These days, everybody's whinging about the heat, me included. And I was born in this kind of weather. Well, at least this time of year.
We don't have a/c so every fan we've got has been working overtime all weekend. I move the small one to the kitchen to blast on while I've been working. And I have been working, lovies. Oh yes indeedio. I've powered through moments of deep doubt, I've rewritten and slashed and moved and compiled. I have four open Word documents on my desk top right now, the actual WIP, a file for lines I've cut, just in case, one for lines I want to use later so I don't forget them, and the last a section I wrote a few weeks ago that I'm hoping to have incorporated into the main document by the end of today. Irons, they are in the fire and piping hot. Why not? Everything else is.
It's a discipline I'm not used to – not in me, and it hasn't been easy to maintain. I spent seven hours at Starbucks yesterday working and then another three when I got home. And I'm back again today. My forearms are sore from leaning on the hard table, my back is aching from hunching over the laptop and man does my butt hurt from the chairs. But I'm here, and I have a plan of action for the day, which, with any luck will end with a dip in the community pool and another Tessa Dare novel.
Sidebar: I read Dare's Goddess of the Hunt Sunday while enjoy the cool of the pool, and I mean that literally because every, single child interesting in splashing, throwing balls, or jumping off the side of the pool did so right around me. No matter how many times I moved up and down the wall, and there were plenty of them, children would find me. Once, another woman was following my example (reading while standing in the pool) only two feet away from me and she was TOTALLY DRY. Of course she was – all the little heathens we hanging around me!
Look, if you chose to read a book in the community pool, you're going to get wet. Thems the breaks. I get that. But kicked, bumped, totally drenched, and literally leapt over? Srssly, they were jumping over my head. Sigh. I need my own damn pool.
OK – mean old lady rant over.
Goddess of the Hunt is an amazing novel. Already, I have the next two in Dare's series on interlibrary loan request and as I said, if my day goes the way it should today, I'll be back in the pool (glowering) and diving into her Once Dance with a Duke. I figure historical are a safe bet to read when I'm writing because it not the subgenre that I write in, so if her words get in my head and seep into my writing, they'll be easy to find and delete. As I've taken craft seminars and worked on shaping my own work to be ever better, I read books differently. I'm looking for the things I've been taught.
Well, I looked up at page six of Goddess of the Hunt and realized Dare did in six pages what I had yet to achieve in fifty. Hero and heroine clearly and well defined. Conflict defined, setting defined, all with showing, not telling. And funny, witty interactions between h/h from the get go.

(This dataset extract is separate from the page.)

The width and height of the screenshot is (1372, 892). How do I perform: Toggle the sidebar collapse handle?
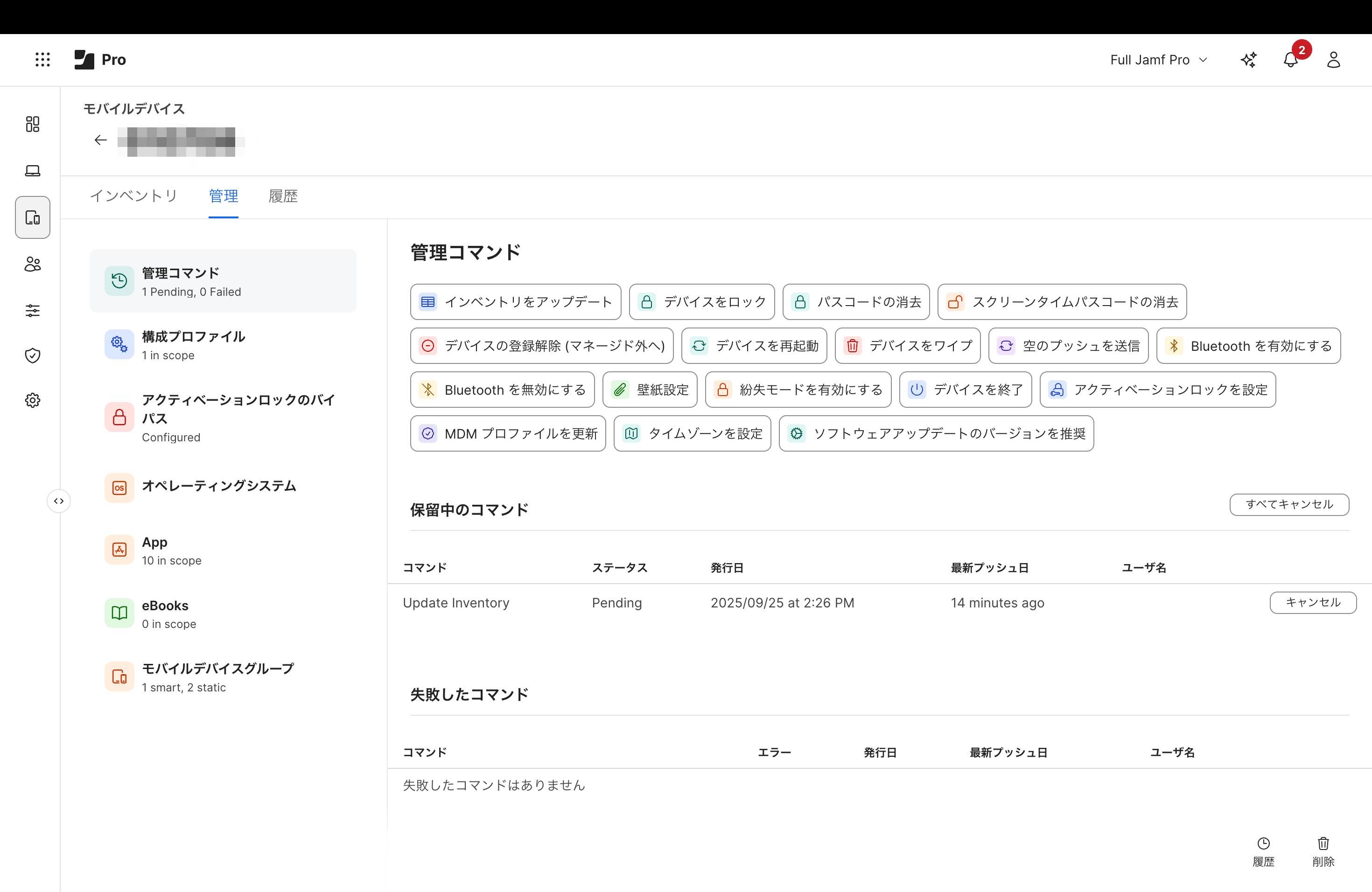click(x=59, y=501)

Truly I am a swallow in a cavalcade of eagles. But rather than feeling completely hopeless, I've dug in deeper instead. I remind myself, constantly, that nobody gets it right the first time. That what I'm reading is years of work and rewrites and critiques forming a final product. I tell myself, again and again, that I don't have to do it exactly the same way that my way can be different, that it should be different that, outside of grammar and basic craft, there is no wrong way. That swallows are still able to fly. Some of them even carry coconuts.